Monday 25 August 2014

Six

I was busy extracting your sister's birthday presents from the depth of the wardrobe when I saw your box. Its deep pink ribbon caught my eye. I haven't opened it for years. It sits perched on top of two boxes of various baby clothes that I cannot bring myself to part with. All three of these sit on top of a box containing my wedding dress which has never been opened since I wore it.

Quite why I'm devoting all this storage space to boxes I never open I couldn't say.

I took out the presents. There didn't seem to be much. But there never seems to be enough. 

Your sister's main present this year was a bicycle and it seemed silly to save that until the end of August, the end of summer and the warm weather. 
So she had that. Spokies. A bell. A Hello Kitty helmet. Streamers for the handle bars. Because that sales lady knew a sucker when she saw one coming.

So I'm left with a few boxes of plastic stuff to wrap for tomorrow. A couple of books. 

We went out today. With your brother and your sister. Your uncle, your cousins. Your sister sulked over toys and not being able to make herself understood. She said to me, 'everything is harder than it looks.' I said, 'you're not wrong. Lots of things are harder than they look.' 'Go away,' she snapped. My advice was obviously useless to her. But she pretty much had it right. I wasn't going to lie and tell her that everything is a cakewalk.

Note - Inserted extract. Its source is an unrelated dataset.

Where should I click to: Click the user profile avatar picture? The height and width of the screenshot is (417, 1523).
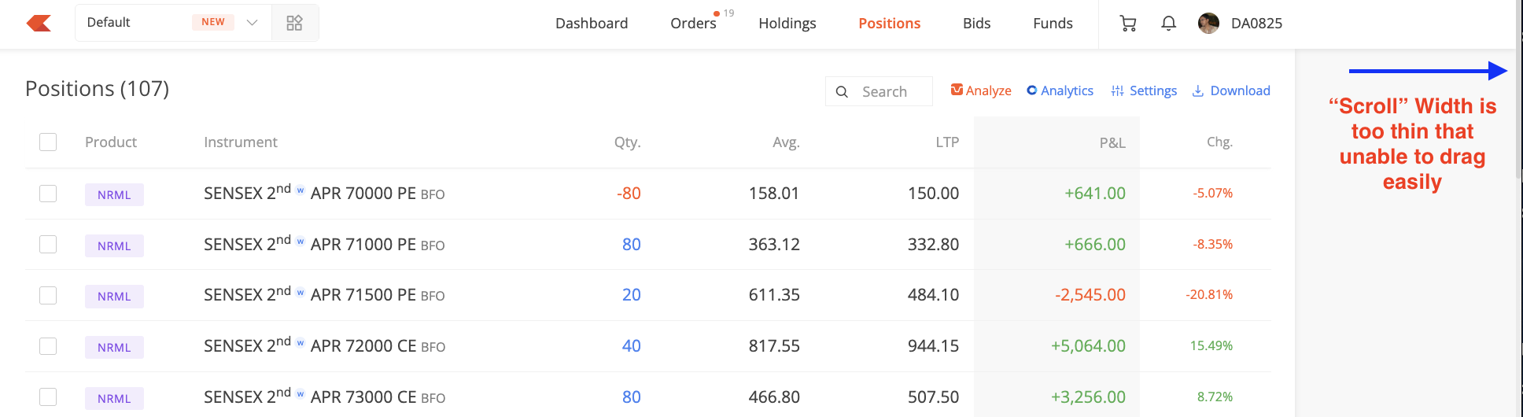point(1208,24)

Anyway I saw your box and opened it up. The bright yellow cloth bag with its cheery teddy bear print. It hadn't changed. The small woollen blanket wrapping the zip lock bag of ashes. Urn never bought. The ashes seemed fewer and finer than I remembered. I held them for a moment, hoping that I might somehow persuade you back to life. 

I looked at the few photographs I have of you. So tiny. Your blue eyes. Your tiny strands of hair. My own stupid eager face whilst you were alive. That was the photograph that shocked me the most. A full face portrait of me. I'm not wearing the same clothes I was on the day that you died so I guess it must have been taken before. I look so hopeful. Smudgy hopeful black and white me, developed in a hospital lab as the photographs were deemed too grim to send in to a conventional place. 

And looking at the photographs I have of you I see what a slim chance it was. An outside bet. I'd forgotten how many there were. Those photographs.

I also have the stabbing realisation of how very much you look like your sisters. Both of them. Not just your twin. So certainly one of us. A W. baby. I see that in your looks now I have had two of your siblings. For a brief moment Jessica and Alice share your fate as I lose focus. 

When I look at those photographs I hope that you got away. That you simply slipped out of this life and were set free. There isn't much to be gained. Mulling over the unknowable after all these years have passed but it is all I have left. I'm still concerned. I still love you. I miss you more than I could ever say.

And I still do not know. After all this time. If it is relief or grief that I feel for you.  

'I do not know' is the only true statement that the mind can make.